Test:GED Language Arts (RLA)

Adapted from “A Defense of Slang” inThe Romance of the Commonplaceby Gelett Burgess (1902)

Could Shakespeare come to Chicago and listen curiously to "the man in the street," he would find himself more at home than in London. In the mouths of messenger boys and clerks he would find the English language used with all the freedom of unexpected metaphor and the plastic, suggestive diction that was the privilege of the Elizabethan dramatists; he would say, no doubt, that he had found a nation of poets. There was hardly any such thing as slang in his day, for no graphic trope was too virile or uncommon for acceptance, if its meaning were patent. His own heroes often spoke what corresponds to the slang of today.

The word, indeed, needs precise definition, before we condemn all unconventional talk with vigor. Slang has been called "poetry in the rough," and it is not all coarse or vulgar. There is a prosaic as well as a poetic license. The man in the street calls a charming girl, for instance, a "daisy." Surely this is not inelegant, and such a reference will be understood a century from now.

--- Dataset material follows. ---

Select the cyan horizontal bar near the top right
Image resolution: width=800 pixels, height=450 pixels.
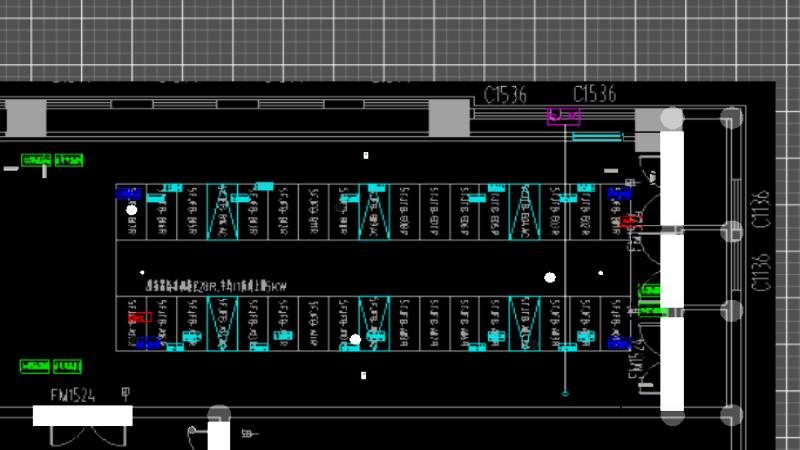pos(596,137)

Slang, to prove adjuvant to our speech, which is growing more and more rigid and conventional, should be terse; it should make for force and clarity, without any sacrifice of beauty.

1.

Why does the author believe there was no slang in Shakespeare’s time?

Even strong, offensive, and unusual language was widely accepted and understood.

English dramatists refused to employ slang in their work.

There were too few laboring classes from which slang could be drawn.

Slang was considered too vulgar and its usage was discouraged by Queen Elizabeth I.

The people of Elizabethan England were too serious for such prosaic creativity.